Anche Sulmona recita il suo ruolo nella vicenda del Principe Azzurro e, più in particolare, del suo destino. Corradino si incammina lungo la Tiburtina Valeria per raggiungere la città sveva più grande fra tutte quelle dell’Abruzzo che doveva percorrere per evitare la Napoli di Carlo d’Angiò e ricongiungersi a Yesuf che è andato a prendere a Lucera guarnigioni di fedelissimi arabi. Erano questi guerrieri pronti e battersi fino alla morte e oltre, una volta divenuti fantasmi a scuotere le coscienze dei francesi adusi agli imbrogli e vincitori dei Campi Palentini con il vile stratagemma di vestire un cavaliere qualsiasi, somigliante all’angioino e ammantato delle insegne del suo re. Lo lanciano verso la morte e intrappolano i nemici nelle dissolutezze di una vittoria effimera, solo creduta, quando già le sorti della battaglia segnavano il trionfo dell’aquila sveva.
Gli occhi celesti del sedicenne Corradino non vedranno mai l’acquedotto sulmonese voluto dallo zio Manfredi, le belle dimore delle famiglie fedeli agli Hohenstaufen, tutte allineate lungo la strada consolare, compresa quella ove troneggiava l’affresco di “Sovrano svevo” oggi conservato, bellissimo, nel museo civico (nella foto).

Dopo il trionfo dell’ingresso a Verona e l’accoglienza dei Della Scala; dopo l’adesione di Siena ricchissima, alla quale Manfredi aveva fornito l’apporto decisivo di soldati per la battaglia di Montaperti contro Firenze, raggiunta per un soffio; dopo la fantasiosa e fantastica promessa di amore eterno e di matrimonio con Fiammetta dei Frangipane accanto al Monte Citorio e al Tevere allora ancora biondo come i suoi folti capelli, Corradino non si ricongiungerà per lo scontro campale nella Valle dei peligni. La Tiburtina per lui finisce alla… Scurcola.

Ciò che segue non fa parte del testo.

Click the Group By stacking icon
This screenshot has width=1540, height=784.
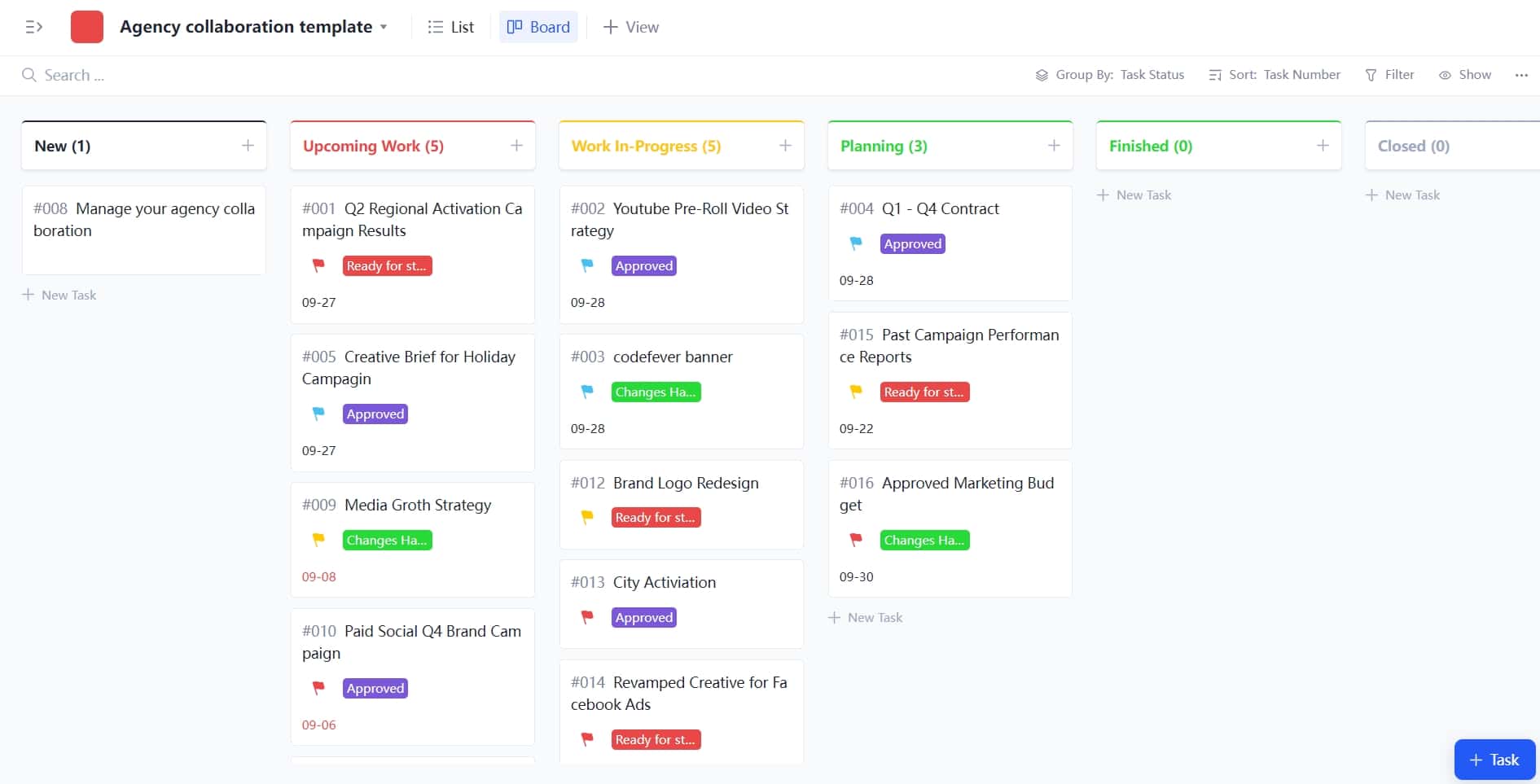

Ritornerà a Roma, ma Cugia immagina un’altra sosta, di Corradino e del cugino Federico d’Austria, di soli tre anni più grande di lui. Sfiniti dall’inferno e dal lungo andare, si riposeranno in una terra che sembrava di nessuno, dove Corradino inciampa nei resti di una statua del dio Amon. Lo riconosce e pulisce il busto dal fango, per risvegliarsi alle prime luci dell’alba accorgendosi di aver dormito in un posto meraviglioso, ma abbandonato da secoli: il Canopo della Villa di Adriano a Tivoli, dove ha trascorso una notte somigliante a quella di un imperatore.
Se…
Se il piccolo esercito del sedicenne imperatore non si fosse esaltato alla vittoria; se Corradino avesse raggiunto Sulmona e, dopo la sicura vittoria in terra peligna, avesse eletto Sulmona a capitale del suo regno peninsulare in luogo dell’angioina Napoli. E se, quindi, la città di Ovidio fosse rimasta sottoposta solo alla Palermo scelta dal nonno e dominatrice assoluta dell’incontro di civiltà…
Ma con i se non si fa la Storia. Si fanno tante storie.
Il Presidente Sergio Mattarella è stato sei anni fa sui Campi Palentini, perché lì si è avverata la Storia che ha cambiato l’Europa. E sul destriero di Corradino correva la Storia che attendeva Sulmona.